▶ **Passage to read**

********

Performing Failure Testing on Nutanix

The Nutanix Enterprise Cloud platform is very resilient as its clusters or storage containers can be configured using Resiliency Factor (RF) 2 or RF 3. This ensures that copies of data are stored on two or three other nodes in the same cluster. That means that a single cluster is able to tolerate a single node failure (RF 2) or two node failures (RF 3) without the loss cluster operations or production data.

Besides that builtin data resiliency within a single Nutanix cluster there is the option to configure a Protection Domain to a Remote Site (another Nutanix cluster) using a Metro Availability (MA) setup. MA ensures that for every VM data write action within the Primary Site another two copies of data (RF 2) is written to the Secondary Site. This translates to Recovery Point Objective (RPO) equalling to 0 in Disaster Recovery Plan terminology.

********

▶ **Job 1**
Answer these from the Nutanix passage:
(a) How many node failures can a single cluster tolerate without loss when configured with RF 3?
(b) In a Metro Availability setup, how many copies of data are written to the Secondary Site for every VM data write in the Primary Site?
(c) What value does the Recovery Point Objective equal in this setup?
The entries that follow have no connection to the Nutanix passage.

Text and item location entries:

********

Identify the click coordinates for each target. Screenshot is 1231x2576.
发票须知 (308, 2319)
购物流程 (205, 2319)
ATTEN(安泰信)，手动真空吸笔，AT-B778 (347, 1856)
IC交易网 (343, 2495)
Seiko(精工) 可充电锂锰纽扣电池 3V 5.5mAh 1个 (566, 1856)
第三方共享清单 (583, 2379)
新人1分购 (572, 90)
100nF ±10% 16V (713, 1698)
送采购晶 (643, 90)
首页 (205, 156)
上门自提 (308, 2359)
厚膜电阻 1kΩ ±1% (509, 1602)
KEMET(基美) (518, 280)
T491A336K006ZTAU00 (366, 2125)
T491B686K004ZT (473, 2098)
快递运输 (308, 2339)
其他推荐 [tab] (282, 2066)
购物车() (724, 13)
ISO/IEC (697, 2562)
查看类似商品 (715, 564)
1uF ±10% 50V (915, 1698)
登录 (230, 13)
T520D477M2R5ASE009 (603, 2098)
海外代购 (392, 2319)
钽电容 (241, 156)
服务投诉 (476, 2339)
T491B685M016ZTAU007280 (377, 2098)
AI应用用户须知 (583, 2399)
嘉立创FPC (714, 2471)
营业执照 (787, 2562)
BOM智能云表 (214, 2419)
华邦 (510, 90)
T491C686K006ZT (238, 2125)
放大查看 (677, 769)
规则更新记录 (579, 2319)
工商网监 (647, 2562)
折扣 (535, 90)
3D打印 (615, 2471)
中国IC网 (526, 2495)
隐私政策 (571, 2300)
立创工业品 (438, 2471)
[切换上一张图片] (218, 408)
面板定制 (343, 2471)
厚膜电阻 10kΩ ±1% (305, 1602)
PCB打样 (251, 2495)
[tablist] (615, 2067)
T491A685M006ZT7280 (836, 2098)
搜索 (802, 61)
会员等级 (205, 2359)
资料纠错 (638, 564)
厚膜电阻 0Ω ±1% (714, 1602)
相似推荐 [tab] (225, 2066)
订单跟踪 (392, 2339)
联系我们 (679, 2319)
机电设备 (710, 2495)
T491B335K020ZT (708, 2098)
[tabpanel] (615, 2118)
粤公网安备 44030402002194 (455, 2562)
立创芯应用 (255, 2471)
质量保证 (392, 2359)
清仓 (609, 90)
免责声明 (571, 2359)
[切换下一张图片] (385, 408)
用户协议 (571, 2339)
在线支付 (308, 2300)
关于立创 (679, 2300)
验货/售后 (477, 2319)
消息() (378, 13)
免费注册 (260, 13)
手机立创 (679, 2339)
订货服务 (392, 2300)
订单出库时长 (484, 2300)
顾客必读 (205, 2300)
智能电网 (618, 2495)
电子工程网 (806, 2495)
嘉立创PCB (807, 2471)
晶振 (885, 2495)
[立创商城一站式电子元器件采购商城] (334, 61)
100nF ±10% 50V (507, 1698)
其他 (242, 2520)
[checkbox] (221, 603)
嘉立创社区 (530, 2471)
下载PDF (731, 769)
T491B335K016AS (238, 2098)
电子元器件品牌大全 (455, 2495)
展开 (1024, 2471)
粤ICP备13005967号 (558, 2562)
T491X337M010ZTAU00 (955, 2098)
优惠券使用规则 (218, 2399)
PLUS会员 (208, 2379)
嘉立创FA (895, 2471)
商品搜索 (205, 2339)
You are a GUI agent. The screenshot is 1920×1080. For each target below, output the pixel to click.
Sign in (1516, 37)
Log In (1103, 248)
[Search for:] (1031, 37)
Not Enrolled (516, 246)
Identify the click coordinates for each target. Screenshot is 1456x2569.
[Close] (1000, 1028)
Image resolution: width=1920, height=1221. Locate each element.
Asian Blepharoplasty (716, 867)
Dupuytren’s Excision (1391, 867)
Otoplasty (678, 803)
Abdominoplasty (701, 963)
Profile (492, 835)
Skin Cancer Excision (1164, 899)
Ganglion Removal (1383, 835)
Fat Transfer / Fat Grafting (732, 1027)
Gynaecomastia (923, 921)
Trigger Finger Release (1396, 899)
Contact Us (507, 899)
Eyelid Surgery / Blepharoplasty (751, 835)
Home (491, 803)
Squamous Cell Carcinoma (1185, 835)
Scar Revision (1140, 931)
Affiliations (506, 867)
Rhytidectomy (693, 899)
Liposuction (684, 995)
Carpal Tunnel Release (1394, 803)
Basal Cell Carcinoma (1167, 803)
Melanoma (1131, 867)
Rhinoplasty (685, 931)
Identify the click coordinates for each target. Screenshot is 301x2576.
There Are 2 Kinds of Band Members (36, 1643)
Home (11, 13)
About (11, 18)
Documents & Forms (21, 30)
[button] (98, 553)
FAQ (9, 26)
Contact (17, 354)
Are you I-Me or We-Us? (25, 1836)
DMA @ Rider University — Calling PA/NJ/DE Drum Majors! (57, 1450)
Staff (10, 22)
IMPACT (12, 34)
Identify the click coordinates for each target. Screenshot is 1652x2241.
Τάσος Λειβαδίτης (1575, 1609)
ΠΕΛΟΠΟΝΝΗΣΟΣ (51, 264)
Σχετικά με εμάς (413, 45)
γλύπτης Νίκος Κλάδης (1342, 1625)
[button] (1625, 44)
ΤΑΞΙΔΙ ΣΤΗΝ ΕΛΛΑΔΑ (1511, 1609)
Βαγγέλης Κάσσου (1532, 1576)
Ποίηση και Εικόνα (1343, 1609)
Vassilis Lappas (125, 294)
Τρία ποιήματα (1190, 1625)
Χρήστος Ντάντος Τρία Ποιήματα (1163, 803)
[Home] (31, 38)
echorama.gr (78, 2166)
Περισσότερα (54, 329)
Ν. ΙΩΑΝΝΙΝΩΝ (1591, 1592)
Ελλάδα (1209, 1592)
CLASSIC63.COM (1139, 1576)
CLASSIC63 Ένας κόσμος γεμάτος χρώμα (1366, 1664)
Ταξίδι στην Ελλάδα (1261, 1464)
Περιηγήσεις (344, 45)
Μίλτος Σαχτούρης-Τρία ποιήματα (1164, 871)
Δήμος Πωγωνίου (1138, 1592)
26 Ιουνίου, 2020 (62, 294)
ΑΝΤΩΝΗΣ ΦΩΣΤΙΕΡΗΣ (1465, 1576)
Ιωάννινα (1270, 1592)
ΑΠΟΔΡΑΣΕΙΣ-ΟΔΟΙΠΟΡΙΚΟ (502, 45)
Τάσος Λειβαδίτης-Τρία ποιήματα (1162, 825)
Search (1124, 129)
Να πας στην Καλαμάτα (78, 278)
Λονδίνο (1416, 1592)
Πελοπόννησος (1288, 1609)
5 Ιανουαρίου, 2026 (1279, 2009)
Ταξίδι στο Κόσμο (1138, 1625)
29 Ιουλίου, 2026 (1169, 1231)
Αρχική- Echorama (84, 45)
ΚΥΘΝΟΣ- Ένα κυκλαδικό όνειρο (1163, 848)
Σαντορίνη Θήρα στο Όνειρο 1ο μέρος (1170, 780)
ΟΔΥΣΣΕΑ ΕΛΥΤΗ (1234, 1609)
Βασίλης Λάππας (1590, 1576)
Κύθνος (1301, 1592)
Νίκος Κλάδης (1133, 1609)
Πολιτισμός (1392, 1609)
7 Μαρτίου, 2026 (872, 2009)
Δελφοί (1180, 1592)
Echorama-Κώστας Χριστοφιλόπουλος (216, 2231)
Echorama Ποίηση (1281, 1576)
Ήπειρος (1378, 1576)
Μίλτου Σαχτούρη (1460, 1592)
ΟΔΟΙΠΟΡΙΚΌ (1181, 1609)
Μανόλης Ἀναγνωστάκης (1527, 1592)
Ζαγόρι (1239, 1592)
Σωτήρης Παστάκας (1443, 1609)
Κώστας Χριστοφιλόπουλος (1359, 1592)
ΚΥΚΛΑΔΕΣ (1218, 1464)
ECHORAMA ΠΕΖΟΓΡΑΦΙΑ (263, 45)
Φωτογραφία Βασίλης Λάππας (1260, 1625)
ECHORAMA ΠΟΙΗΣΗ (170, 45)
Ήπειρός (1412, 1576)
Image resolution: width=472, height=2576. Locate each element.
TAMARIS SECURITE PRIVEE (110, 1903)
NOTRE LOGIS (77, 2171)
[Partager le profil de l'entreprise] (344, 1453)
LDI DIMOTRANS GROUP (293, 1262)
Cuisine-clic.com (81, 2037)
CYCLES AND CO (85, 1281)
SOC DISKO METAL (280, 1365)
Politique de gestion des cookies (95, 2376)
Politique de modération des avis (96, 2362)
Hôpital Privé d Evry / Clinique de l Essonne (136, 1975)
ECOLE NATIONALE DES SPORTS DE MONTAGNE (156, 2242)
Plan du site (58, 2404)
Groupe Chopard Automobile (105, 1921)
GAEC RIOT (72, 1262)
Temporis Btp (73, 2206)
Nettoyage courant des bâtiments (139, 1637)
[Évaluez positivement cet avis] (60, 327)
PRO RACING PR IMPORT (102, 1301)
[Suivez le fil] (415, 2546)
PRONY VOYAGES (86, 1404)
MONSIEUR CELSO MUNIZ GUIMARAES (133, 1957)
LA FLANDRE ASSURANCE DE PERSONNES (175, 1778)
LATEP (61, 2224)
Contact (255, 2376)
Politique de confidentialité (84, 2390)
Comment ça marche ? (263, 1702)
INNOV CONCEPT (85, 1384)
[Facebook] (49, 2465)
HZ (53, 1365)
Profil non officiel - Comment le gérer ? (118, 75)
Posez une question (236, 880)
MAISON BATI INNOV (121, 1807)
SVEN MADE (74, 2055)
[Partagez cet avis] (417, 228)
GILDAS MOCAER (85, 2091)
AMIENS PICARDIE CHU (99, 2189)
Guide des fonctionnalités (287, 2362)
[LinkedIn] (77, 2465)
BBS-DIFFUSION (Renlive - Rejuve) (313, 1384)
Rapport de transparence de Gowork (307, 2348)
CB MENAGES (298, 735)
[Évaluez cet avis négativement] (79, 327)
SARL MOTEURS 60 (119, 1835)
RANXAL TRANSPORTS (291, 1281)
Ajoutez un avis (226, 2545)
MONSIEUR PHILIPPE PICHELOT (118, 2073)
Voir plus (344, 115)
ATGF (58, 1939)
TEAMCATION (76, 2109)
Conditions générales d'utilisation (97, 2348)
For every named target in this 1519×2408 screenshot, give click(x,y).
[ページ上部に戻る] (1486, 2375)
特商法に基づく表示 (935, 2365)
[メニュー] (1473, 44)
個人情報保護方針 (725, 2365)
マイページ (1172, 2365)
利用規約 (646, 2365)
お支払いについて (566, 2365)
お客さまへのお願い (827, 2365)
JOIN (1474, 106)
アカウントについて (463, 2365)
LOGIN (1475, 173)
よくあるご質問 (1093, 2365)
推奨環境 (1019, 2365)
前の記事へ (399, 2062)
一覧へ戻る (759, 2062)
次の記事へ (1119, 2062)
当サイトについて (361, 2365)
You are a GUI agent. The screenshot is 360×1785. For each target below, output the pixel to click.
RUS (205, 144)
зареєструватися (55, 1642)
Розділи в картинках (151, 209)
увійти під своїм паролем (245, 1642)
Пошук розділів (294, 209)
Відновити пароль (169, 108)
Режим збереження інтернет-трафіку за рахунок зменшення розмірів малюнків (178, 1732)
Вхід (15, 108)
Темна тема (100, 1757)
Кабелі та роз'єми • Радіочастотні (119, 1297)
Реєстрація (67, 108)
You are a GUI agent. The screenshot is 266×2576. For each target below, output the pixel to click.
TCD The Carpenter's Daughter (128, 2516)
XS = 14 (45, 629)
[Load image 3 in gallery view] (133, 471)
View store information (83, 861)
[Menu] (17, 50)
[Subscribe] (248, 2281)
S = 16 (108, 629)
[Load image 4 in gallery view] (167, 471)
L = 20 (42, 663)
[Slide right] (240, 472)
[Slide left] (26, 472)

********

▶ **Job 2**
Arrange the entries as a Markdown table with the columns No. and Entry, numbering each row. Include only the entries starting with the one that contains "T491B685M016ZTAU007280 (377, 2098)" and going on through the one that contains "[立创商城一站式电子元器件采购商城] (334, 61)", both included, and leave out blank lines.

▶ **Expected answer 1**
(a) Two node failures.
(b) Two copies (RF 2).
(c) 0.

▶ **Expected answer 2**
| No. | Entry |
|---|---|
| 1 | T491B685M016ZTAU007280 (377, 2098) |
| 2 | AI应用用户须知 (583, 2399) |
| 3 | 嘉立创FPC (714, 2471) |
| 4 | 营业执照 (787, 2562) |
| 5 | BOM智能云表 (214, 2419) |
| 6 | 华邦 (510, 90) |
| 7 | T491C686K006ZT (238, 2125) |
| 8 | 放大查看 (677, 769) |
| 9 | 规则更新记录 (579, 2319) |
| 10 | 工商网监 (647, 2562) |
| 11 | 折扣 (535, 90) |
| 12 | 3D打印 (615, 2471) |
| 13 | 中国IC网 (526, 2495) |
| 14 | 隐私政策 (571, 2300) |
| 15 | 立创工业品 (438, 2471) |
| 16 | [切换上一张图片] (218, 408) |
| 17 | 面板定制 (343, 2471) |
| 18 | 厚膜电阻 10kΩ ±1% (305, 1602) |
| 19 | PCB打样 (251, 2495) |
| 20 | [tablist] (615, 2067) |
| 21 | T491A685M006ZT7280 (836, 2098) |
| 22 | 搜索 (802, 61) |
| 23 | 会员等级 (205, 2359) |
| 24 | 资料纠错 (638, 564) |
| 25 | 厚膜电阻 0Ω ±1% (714, 1602) |
| 26 | 相似推荐 [tab] (225, 2066) |
| 27 | 订单跟踪 (392, 2339) |
| 28 | 联系我们 (679, 2319) |
| 29 | 机电设备 (710, 2495) |
| 30 | T491B335K020ZT (708, 2098) |
| 31 | [tabpanel] (615, 2118) |
| 32 | 粤公网安备 44030402002194 (455, 2562) |
| 33 | 立创芯应用 (255, 2471) |
| 34 | 质量保证 (392, 2359) |
| 35 | 清仓 (609, 90) |
| 36 | 免责声明 (571, 2359) |
| 37 | [切换下一张图片] (385, 408) |
| 38 | 用户协议 (571, 2339) |
| 39 | 在线支付 (308, 2300) |
| 40 | 关于立创 (679, 2300) |
| 41 | 验货/售后 (477, 2319) |
| 42 | 消息() (378, 13) |
| 43 | 免费注册 (260, 13) |
| 44 | 手机立创 (679, 2339) |
| 45 | 订货服务 (392, 2300) |
| 46 | 订单出库时长 (484, 2300) |
| 47 | 顾客必读 (205, 2300) |
| 48 | 智能电网 (618, 2495) |
| 49 | 电子工程网 (806, 2495) |
| 50 | 嘉立创PCB (807, 2471) |
| 51 | 晶振 (885, 2495) |
| 52 | [立创商城一站式电子元器件采购商城] (334, 61) |